Sunday, April 24, 2011

Grand Central Dispatch for Win32: why I want it

When Apple introduced Grand Central Dispatch in Mac OS X Snow Leopard the response from the fanboy crowd was predictably lunatic, with many of Apple’s fans proclaiming that Snow Leopard would, somehow, enable software to exploit the full potential of parallel processors, with little or no developer effort necessary; a belief that Apple did little or nothing to disabuse them of.

In reality, of course, it was nothing of the sort. Though it does not live up to these lofty goals—and, unsurprisingly, does not even attempt to live up to them—it is nonetheless a very interesting library indeed.

At first glance, it doesn’t look too special. It looks a bit like thread pooling, and there’s nothing fancy or innovative about thread pooling. Thread pooling is how Wikipedia describes GCD, and even Apple’s description is almost wholly fixated with threads and thread management.

It’s true that GCD does use thread pools in the background, but to concentrate on this is to miss the point. GCD’s value lies not in thread pooling, but in queuing.

Queues are at the heart of GCD. Everything happens with queues. Tasks/callbacks are placed on queues and, when dequeued, get executed. There are both parallel queues—which is where the thread pool nature of GCD becomes apparent—and serial queues—which execute strictly in order. Queues can target other queues allowing complex queue graphs to be constructed, in turn allowing simple construction of software pipelines and other complex code flows.

In tandem with GCD, Apple also introduced a new C extension that they have called “blocks”. Blocks are more or less lambdas (anonymous functions) grafted onto C, and there is also a block storage scope, the purpose of which I cannot remember at this time. Unfortunately, they have syntax that’s incompatible with C++ lambdas. Blocks and GCD are separate—you can have either one without the other—but mesh nicely together.

Don’t block the main thread

Grand Central Dispatch is appealing for many reasons. In common with many graphical/windowing toolkits, Cocoa windows are essentially single-threaded in nature. Traditionally, they were tightly restricted: any command that updates the window in any way needs to be executed on the thread owning that window. Those restrictions have been relaxed a little in 10.6, but to avoid problems it’s still a sound model to follow. However, it causes an issue in an all-too-common scenario:

  1. User clicks a button to trigger an action
  2. Action is executed on the window’s thread
  3. The action takes a long time to execute
  4. Because the window is no longer processing messages, it beachballs (Mac OS X) or ghosts (Windows)

This situation is notoriously common, and it makes applications horrible to use, as it makes their interfaces slow and unresponsive. The reason it’s so common is that generally, there’s just no good alternative. Naively, performing the action in a separate thread seems to be the way to go—you might even use a thread pool to do it—and for some actions that’s even true, but in general there’s a problem with this approach.

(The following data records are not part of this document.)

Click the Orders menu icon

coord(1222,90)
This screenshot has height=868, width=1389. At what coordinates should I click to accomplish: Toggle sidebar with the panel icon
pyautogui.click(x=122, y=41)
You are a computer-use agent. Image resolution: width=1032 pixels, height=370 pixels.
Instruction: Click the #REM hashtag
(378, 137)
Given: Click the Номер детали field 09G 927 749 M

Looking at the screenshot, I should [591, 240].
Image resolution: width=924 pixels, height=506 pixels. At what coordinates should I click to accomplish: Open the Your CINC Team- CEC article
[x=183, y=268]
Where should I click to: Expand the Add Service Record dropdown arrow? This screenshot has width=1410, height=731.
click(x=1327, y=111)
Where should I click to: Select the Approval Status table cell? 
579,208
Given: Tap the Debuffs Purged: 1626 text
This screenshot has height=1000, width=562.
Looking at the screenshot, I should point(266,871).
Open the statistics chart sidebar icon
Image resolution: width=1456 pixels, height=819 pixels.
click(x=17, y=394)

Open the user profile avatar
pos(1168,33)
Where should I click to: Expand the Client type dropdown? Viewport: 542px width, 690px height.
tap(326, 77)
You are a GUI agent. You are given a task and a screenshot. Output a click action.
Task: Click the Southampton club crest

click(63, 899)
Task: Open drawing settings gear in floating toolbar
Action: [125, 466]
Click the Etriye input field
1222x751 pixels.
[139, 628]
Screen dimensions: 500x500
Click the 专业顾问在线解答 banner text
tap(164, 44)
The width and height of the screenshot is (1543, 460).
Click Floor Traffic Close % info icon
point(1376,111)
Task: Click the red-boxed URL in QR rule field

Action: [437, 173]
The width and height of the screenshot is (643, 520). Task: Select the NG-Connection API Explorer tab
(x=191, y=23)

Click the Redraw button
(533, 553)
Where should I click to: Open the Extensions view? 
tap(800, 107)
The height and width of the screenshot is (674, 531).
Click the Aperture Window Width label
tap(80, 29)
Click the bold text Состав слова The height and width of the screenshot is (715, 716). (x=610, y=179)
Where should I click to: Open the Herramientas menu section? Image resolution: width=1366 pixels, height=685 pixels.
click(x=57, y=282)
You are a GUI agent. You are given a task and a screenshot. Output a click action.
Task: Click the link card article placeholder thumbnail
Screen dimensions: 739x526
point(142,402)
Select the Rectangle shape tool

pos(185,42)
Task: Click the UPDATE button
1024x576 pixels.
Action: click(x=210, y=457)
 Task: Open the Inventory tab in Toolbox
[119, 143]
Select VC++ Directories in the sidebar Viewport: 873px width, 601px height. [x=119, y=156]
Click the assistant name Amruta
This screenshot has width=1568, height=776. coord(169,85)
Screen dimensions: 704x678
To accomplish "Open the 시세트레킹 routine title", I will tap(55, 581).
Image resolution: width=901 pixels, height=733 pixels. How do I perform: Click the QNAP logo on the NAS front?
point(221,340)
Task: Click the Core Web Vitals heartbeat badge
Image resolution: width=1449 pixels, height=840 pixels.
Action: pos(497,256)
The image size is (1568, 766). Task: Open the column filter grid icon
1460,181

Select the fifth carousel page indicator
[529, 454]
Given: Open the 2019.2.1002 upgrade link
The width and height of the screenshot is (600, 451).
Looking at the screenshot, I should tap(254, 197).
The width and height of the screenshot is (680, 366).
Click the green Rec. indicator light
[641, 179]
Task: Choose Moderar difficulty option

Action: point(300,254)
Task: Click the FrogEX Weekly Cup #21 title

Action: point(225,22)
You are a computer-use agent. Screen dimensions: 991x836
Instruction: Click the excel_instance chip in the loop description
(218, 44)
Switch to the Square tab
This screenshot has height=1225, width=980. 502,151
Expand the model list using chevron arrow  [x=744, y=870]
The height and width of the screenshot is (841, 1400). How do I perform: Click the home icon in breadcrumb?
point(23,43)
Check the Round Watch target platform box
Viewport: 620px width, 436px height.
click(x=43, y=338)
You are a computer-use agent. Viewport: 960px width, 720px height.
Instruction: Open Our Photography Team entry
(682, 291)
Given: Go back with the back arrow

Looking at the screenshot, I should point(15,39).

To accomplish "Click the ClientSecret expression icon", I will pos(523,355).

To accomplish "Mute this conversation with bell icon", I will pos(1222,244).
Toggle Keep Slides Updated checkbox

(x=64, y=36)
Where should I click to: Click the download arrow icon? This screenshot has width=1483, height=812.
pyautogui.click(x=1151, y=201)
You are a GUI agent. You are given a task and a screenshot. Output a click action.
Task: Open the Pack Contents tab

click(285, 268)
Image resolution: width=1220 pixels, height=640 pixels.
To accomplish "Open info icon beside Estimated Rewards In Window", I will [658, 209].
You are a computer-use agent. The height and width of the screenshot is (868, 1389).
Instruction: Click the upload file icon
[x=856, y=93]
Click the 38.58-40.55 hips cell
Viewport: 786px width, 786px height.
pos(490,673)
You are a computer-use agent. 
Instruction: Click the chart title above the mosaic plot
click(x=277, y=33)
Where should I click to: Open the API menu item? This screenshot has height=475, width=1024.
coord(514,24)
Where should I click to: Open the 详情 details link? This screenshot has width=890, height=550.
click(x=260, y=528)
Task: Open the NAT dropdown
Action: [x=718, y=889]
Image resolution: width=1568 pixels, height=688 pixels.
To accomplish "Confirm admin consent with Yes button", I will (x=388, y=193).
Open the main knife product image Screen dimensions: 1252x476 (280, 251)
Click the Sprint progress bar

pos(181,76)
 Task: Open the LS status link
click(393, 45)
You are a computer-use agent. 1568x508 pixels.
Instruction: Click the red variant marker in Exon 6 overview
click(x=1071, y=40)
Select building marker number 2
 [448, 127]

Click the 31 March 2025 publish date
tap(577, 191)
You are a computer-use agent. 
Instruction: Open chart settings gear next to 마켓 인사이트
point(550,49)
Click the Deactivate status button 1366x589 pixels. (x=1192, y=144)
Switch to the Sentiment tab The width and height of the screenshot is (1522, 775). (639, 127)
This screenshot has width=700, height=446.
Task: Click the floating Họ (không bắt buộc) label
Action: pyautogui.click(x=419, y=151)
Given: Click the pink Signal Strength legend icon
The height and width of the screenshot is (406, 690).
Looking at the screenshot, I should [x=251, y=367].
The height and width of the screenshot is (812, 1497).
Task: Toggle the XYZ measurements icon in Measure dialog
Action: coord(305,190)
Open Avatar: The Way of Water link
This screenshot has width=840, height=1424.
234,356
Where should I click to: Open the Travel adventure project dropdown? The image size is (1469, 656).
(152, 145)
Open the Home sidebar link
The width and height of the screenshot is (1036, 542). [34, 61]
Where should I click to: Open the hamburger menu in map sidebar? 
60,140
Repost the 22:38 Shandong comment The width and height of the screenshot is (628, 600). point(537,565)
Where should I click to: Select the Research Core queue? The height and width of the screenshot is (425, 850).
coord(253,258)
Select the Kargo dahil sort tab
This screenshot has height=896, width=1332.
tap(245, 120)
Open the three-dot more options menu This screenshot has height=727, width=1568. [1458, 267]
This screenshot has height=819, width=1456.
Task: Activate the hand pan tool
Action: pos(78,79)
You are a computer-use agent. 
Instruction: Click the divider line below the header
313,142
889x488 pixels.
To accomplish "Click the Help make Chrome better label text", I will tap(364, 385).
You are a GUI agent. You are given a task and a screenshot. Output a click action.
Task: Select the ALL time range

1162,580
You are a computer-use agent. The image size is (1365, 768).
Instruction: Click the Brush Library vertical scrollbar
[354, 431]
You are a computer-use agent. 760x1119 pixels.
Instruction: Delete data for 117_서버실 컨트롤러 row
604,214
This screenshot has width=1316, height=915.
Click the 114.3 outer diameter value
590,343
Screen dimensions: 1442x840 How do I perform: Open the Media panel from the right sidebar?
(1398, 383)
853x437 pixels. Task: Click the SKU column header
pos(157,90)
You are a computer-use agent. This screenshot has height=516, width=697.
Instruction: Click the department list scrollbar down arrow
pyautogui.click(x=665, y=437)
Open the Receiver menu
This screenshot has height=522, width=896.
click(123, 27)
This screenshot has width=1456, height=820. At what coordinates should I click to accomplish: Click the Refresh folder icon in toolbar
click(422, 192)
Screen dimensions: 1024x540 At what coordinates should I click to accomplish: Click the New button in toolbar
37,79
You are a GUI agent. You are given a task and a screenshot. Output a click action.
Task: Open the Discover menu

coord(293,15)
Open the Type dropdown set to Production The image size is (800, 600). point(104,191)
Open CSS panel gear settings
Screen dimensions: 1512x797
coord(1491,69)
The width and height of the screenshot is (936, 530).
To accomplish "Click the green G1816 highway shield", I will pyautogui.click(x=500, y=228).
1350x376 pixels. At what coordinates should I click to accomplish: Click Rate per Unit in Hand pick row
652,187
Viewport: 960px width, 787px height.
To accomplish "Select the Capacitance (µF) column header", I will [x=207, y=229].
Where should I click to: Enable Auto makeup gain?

Typically, when the action is finished, you want to update the window somehow. And to safely update a window, the updates need to be made on the window’s thread. But if your action was spun off into its own thread, it has no good way of getting back onto the window thread. Awkward.

In Windows Presentation Foundation, which has a similar single-threaded approach, you would use Dispatcher.Invoke to make an update back on the main thread. WinForms, the older .NET toolkit that wraps Win32, had a similar mechanism. But pure Win32 and Cocoa alike both lacked any effective way to do this.

Enter Grand Central Dispatch. Grand Central Dispatch on Cocoa provides a special queue that is plumbed in to the main thread (that is, the thread on which windowing operations should be performed). With this special queue, it’s all of a sudden very easy to perform our slow action on a background thread:

    void main_loop(int event, void* data)
    {
       switch(event)
       {
       case OMG_SOMEONE_CLICKED_THE_BUTTON:
          dispatch_async(dispatch_get_global_queue(0, 0), ^{
             doSomethingLengthyToTheData(data);
             dispatch_async(dispatch_get_main_queue(), ^{
                updateMainWindow();
             });
          });
       }
    }

Notice the use of blocks. Blocks are introduced with a caret, ^, followed by an optional argument list (omitted here, because neither block has parameters anyway), followed by the block body inside braces. ^ is also used as a declarator (equivalent to * for pointers), to allow block types to be declared, using syntax equivalent to that of function pointers. This alone is a killer feature.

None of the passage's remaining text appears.